There is something very freeing about accepting the judgments of your inner critic, then providing that critic with all the evidence he or she needs to render verdict. Masochism? I think of it more as an “if you can’t beat ‘em, join ‘em” strategy of playwriting.

THE exhilaration of abandoning the effort to write well -- sort of like the fun in destroying a sandcastle you’ve just made -- leads to the desired oblivion. Eventually, the writing stops being strictly bad. It starts keeping to its own rhythms and rules and finally begins to feel sort of OK.
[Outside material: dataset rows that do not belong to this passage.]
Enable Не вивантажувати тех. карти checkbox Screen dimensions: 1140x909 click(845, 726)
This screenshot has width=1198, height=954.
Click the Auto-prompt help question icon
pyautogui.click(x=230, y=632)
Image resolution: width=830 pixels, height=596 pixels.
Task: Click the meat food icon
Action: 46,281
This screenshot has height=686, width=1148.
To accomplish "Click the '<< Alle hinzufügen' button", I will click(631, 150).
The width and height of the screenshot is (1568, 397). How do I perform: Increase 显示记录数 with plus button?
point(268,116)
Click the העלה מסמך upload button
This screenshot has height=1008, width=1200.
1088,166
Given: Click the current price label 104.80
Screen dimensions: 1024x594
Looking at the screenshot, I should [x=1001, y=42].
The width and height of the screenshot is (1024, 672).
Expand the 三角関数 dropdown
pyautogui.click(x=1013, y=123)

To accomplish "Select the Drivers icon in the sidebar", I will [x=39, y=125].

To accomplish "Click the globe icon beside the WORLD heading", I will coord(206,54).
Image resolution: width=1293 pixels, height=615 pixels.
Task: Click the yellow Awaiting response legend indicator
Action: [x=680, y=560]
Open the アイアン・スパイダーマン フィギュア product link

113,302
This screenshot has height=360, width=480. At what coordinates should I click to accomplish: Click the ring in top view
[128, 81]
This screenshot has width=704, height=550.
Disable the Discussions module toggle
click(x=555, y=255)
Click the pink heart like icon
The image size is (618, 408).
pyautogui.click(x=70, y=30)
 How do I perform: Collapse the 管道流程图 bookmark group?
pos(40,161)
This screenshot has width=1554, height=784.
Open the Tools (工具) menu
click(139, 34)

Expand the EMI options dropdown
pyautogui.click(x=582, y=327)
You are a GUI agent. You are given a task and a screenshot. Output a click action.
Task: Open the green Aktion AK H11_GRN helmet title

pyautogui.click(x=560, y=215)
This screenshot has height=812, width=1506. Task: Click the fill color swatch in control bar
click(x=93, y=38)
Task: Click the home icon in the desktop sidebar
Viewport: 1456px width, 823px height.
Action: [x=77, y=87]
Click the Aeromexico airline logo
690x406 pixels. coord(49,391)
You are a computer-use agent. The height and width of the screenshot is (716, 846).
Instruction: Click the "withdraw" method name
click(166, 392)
If I try to write bad enough I can sometimes slip into the true “creative voice” Goldberg talks about, leaving the critical mind behind to emerge from the writing session with stuff that I think might be actually possibly kind of all right. So if I try to write good, I write bad; if I try to write bad, I write ... well, I shouldn’t say “good,” but I do write, and that’s the critical -- which is to say important -- thing.

Here’s how my process connects to my output. Subject-wise, I’m continually drawn to the slow-motion destruction of the world as it’s currently unfolding. This is what “Urinetown” and “Pig Farm” focus on, although they enlist different genres and approach the subject from different angles. Sustainability, and the impossibility thereof, in all its manifestations, is that mesmerizing thing I can’t seem to look away from, try as I might.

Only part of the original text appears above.